> _The task_: Would you please output the lines of the data below from the one containing "This screenshot has width=363, height=232." to the end, exactly and with nothing added?

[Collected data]
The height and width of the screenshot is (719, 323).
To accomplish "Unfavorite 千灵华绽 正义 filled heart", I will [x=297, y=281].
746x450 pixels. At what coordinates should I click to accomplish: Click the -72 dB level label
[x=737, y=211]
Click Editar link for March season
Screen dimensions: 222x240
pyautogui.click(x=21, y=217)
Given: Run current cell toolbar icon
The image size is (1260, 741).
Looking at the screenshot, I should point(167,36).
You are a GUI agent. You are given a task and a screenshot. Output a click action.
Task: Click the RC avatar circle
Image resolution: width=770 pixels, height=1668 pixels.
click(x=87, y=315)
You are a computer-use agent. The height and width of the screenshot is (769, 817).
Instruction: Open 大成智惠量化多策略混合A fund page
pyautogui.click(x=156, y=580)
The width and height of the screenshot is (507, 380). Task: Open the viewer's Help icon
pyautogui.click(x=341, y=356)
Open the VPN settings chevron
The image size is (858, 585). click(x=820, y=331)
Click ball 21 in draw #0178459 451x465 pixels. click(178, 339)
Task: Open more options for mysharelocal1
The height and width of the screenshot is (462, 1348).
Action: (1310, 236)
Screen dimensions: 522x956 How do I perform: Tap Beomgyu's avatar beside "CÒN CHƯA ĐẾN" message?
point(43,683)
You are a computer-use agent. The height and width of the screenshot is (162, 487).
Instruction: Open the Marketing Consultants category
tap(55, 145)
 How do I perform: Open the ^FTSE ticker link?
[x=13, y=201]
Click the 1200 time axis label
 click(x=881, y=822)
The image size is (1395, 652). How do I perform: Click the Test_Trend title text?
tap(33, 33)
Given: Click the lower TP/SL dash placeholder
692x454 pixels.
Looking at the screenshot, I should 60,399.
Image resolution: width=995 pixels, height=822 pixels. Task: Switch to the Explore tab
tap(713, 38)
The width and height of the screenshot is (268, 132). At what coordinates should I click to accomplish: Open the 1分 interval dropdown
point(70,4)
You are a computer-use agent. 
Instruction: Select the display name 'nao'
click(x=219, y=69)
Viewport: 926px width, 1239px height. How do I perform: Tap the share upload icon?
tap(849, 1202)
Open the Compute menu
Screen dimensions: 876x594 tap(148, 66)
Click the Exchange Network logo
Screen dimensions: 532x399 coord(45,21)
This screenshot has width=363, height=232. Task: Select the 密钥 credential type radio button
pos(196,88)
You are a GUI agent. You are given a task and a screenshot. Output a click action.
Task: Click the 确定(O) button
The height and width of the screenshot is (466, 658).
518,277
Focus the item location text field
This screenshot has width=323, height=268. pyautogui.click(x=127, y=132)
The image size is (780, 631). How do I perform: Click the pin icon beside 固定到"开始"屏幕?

> _Solution_:
This screenshot has width=363, height=232. Task: Select the 密钥 credential type radio button
pos(196,88)
You are a GUI agent. You are given a task and a screenshot. Output a click action.
Task: Click the 确定(O) button
The height and width of the screenshot is (466, 658).
518,277
Focus the item location text field
This screenshot has width=323, height=268. pyautogui.click(x=127, y=132)
The image size is (780, 631). How do I perform: Click the pin icon beside 固定到"开始"屏幕?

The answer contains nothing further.